• _Aim 1_:
In the urban metabolism thread, what is the title of the 2013 review by Zhang?

And an important contribution dealing with emergy was wrtitten by Ascione et al., 2011 http://onlinelibrary.wiley.com/doi/10.1002/cssc.201000214/full. Emergy approach in my opinion is an important contribution for a system approach to urban methabolism, taking into account the need of multicriterial model for all the complex systems (e.g. Giampietro, M., Mayumi , K. and Munda, G. 2006. Integrated assessment and energy analysis: Quality assurance in multi-criteria analysis of sustainability. Energy 31(1): 59-86)
So Vassilis, it looks like you have checked a bunch of literature already... could you be more specific in what exactly are you looking for? To avoid useless discussion and to find out to what extent can I provide you with some support, as I am working on similar subject. In the meantime, have you read this?:
Zhang, Y. (2013). Urban metabolism: a review of research methodologies. Environmental pollution (Barking, Essex : 1987), 178, 463–73. doi:10.1016/j.envpol.2013.03.052
You might also consider the political processes of urban metabolism. See, for example,
Heynen, N 2006, ‘Green urban political ecologies: toward a better understanding of inner-city environmental change’, Environment and Planning A, vol. 38, pp. 499-516.

• _Given entries_:
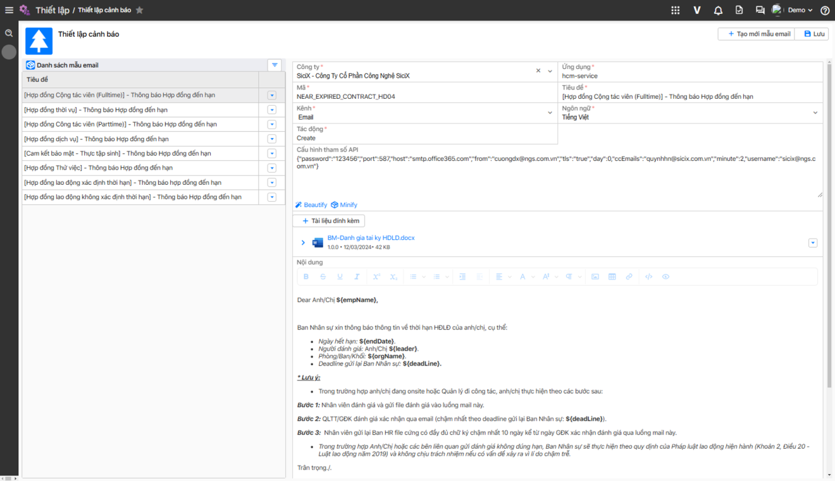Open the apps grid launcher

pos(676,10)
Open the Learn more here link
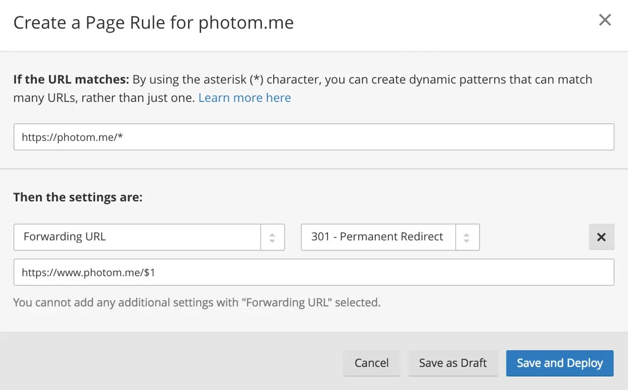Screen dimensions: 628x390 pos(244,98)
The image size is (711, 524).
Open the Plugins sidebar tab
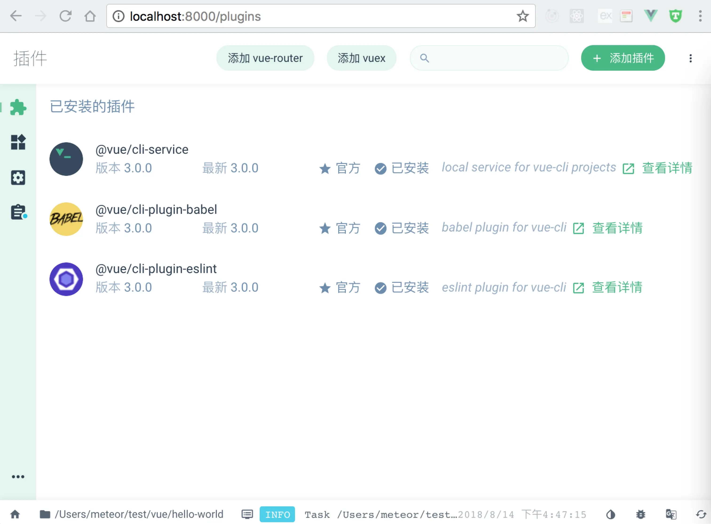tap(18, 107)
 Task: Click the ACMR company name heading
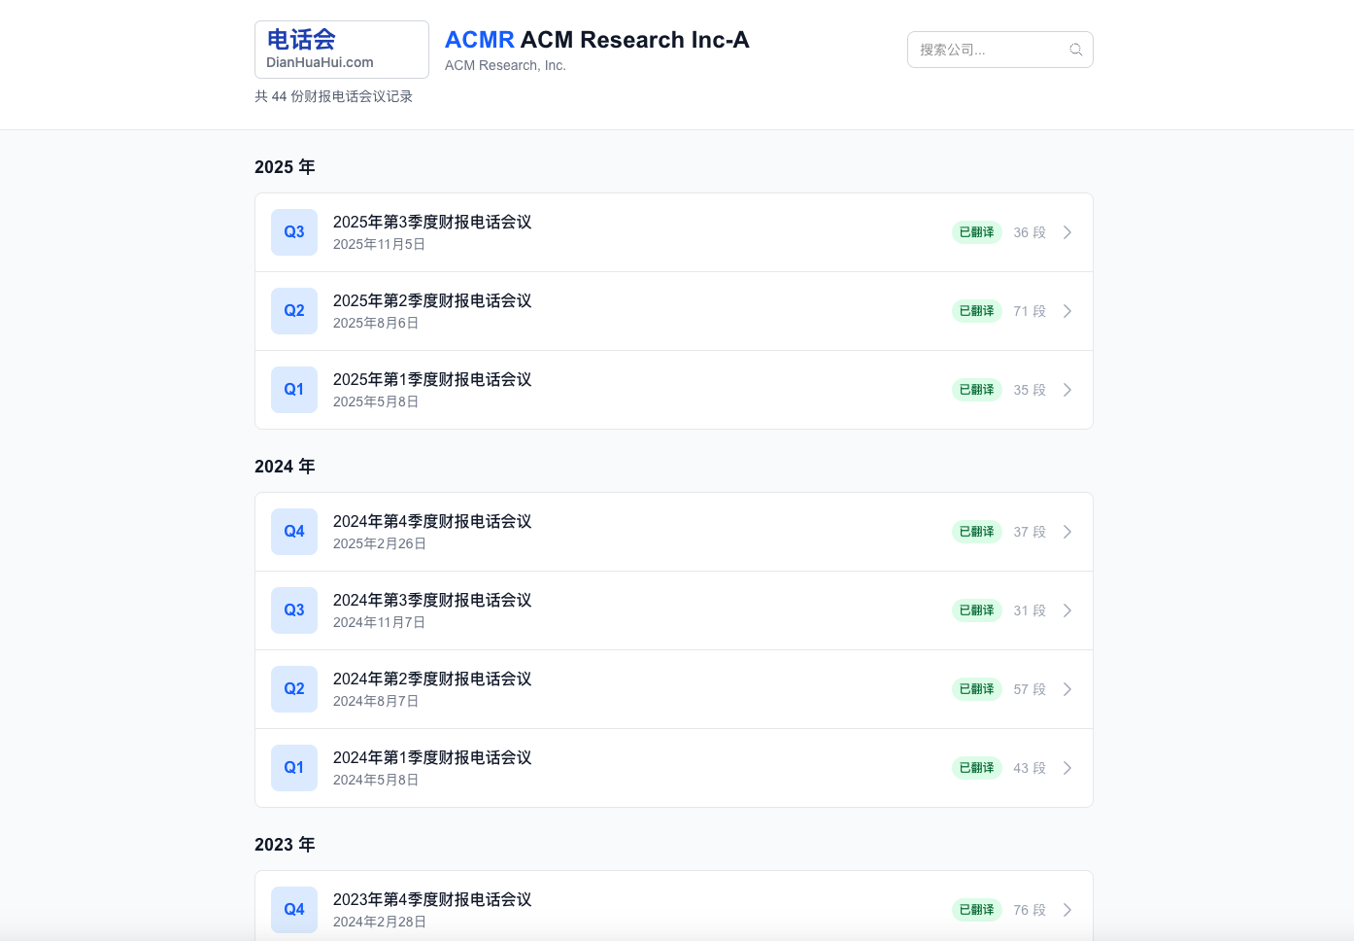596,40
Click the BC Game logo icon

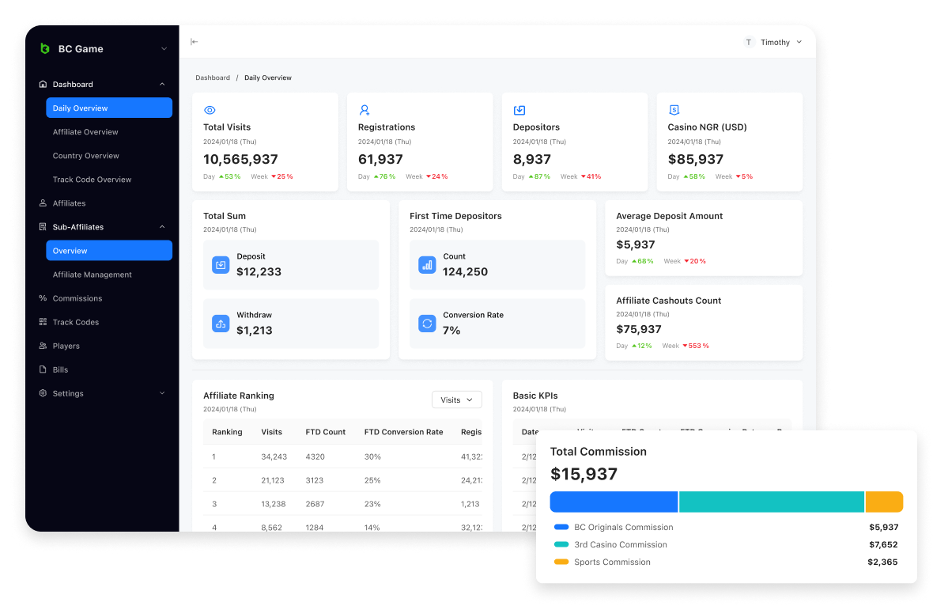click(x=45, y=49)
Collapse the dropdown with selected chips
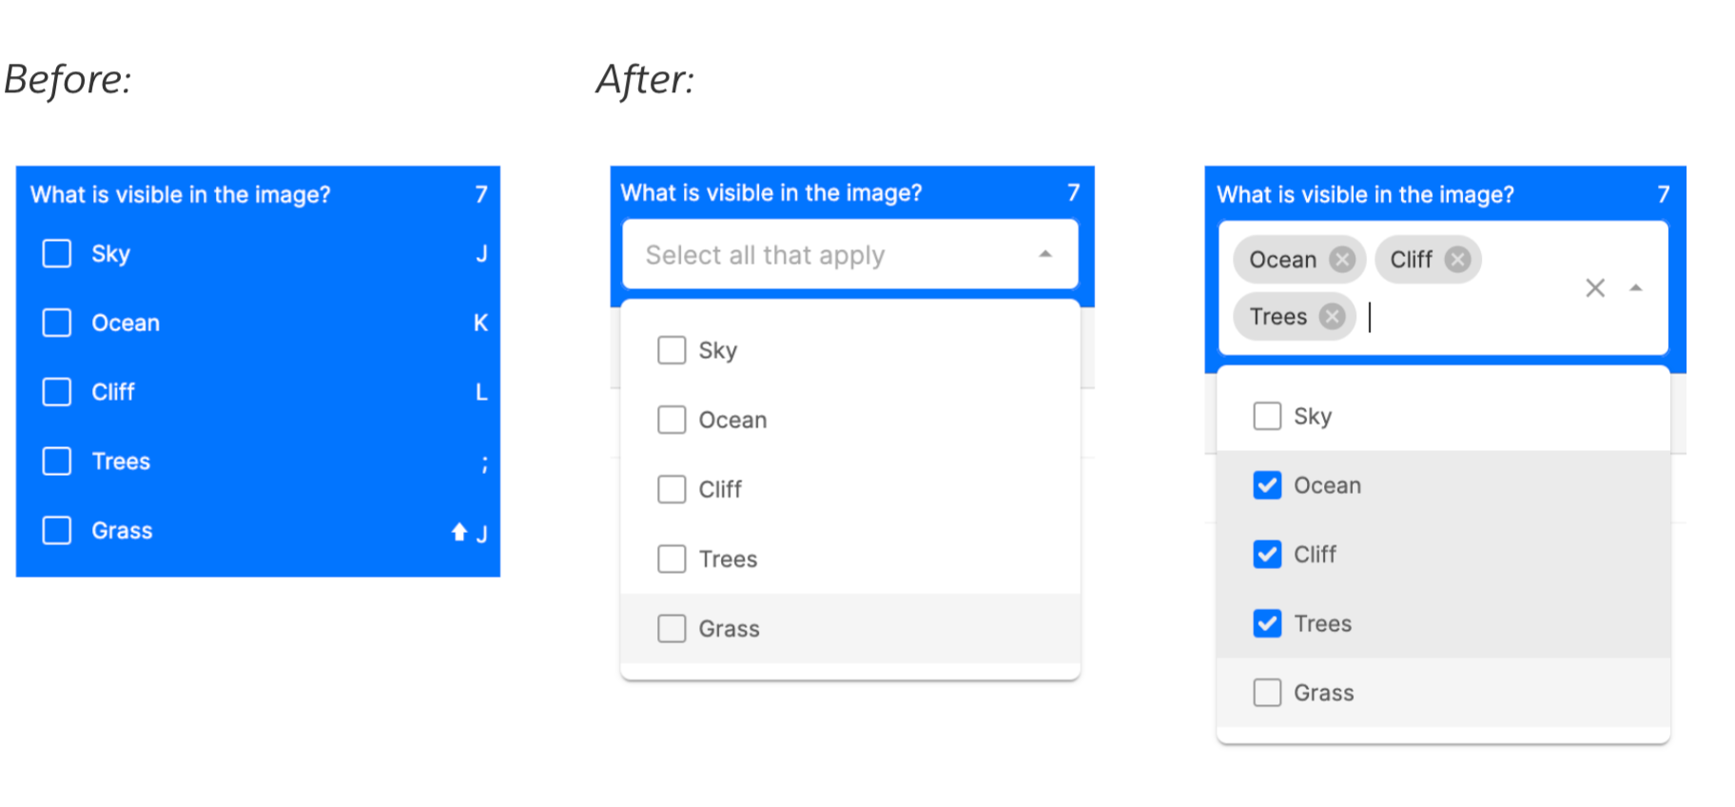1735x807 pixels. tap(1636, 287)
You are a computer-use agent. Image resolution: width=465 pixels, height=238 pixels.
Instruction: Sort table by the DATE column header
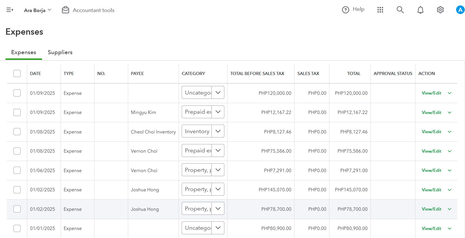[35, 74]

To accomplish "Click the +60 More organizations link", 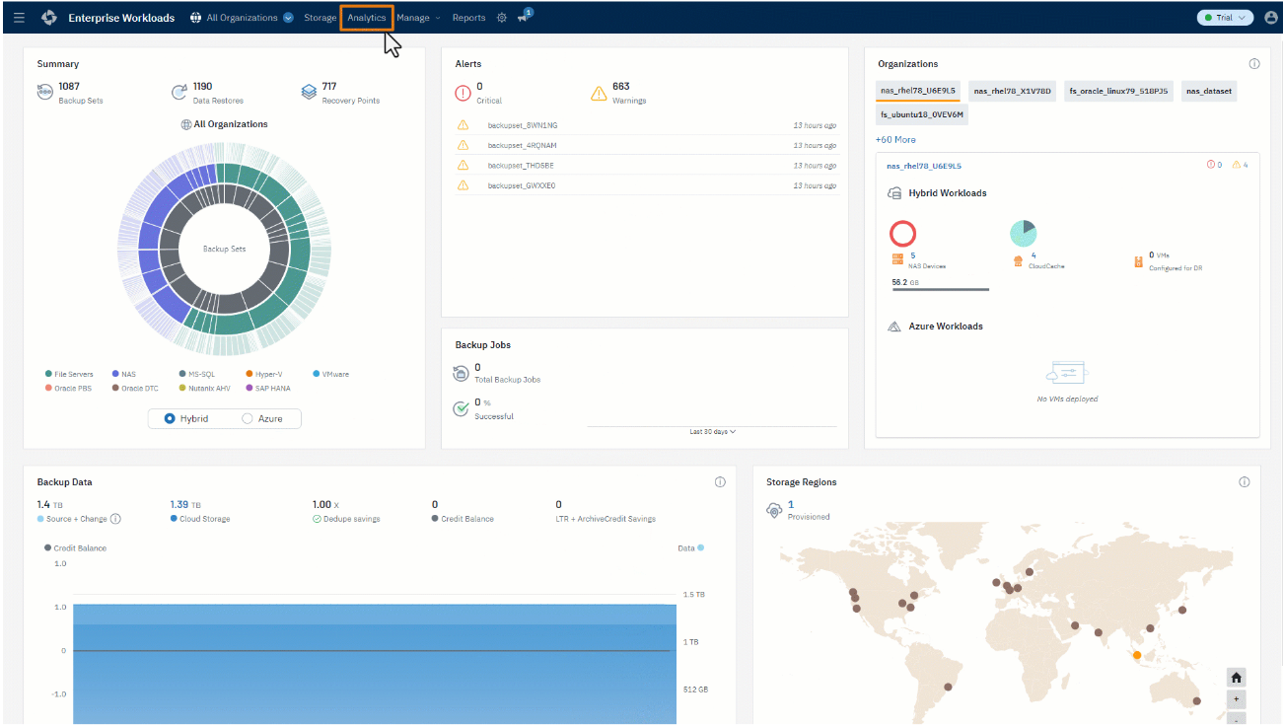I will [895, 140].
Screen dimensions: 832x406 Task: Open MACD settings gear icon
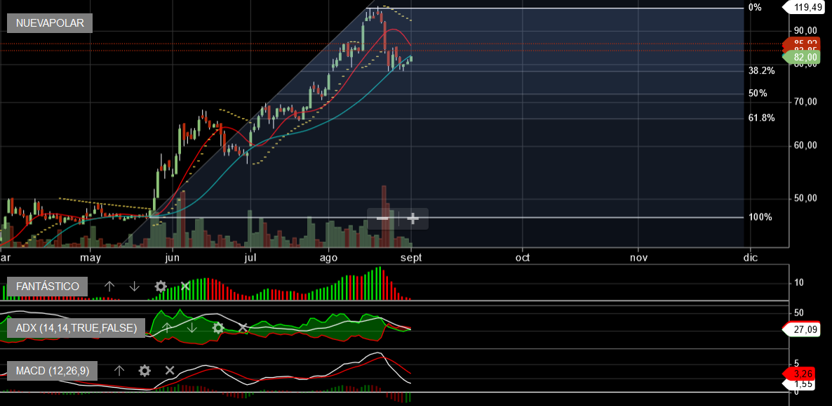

• _Aim 2_:
Locate and copy each line of the listing that contains the word "icon". Case counts.

• _Problem solution 1_:
Urban metabolism: a review of research methodologies.

• _Problem solution 2_:
Click the BC Game logo icon
Screen dimensions: 832x406 Task: Open MACD settings gear icon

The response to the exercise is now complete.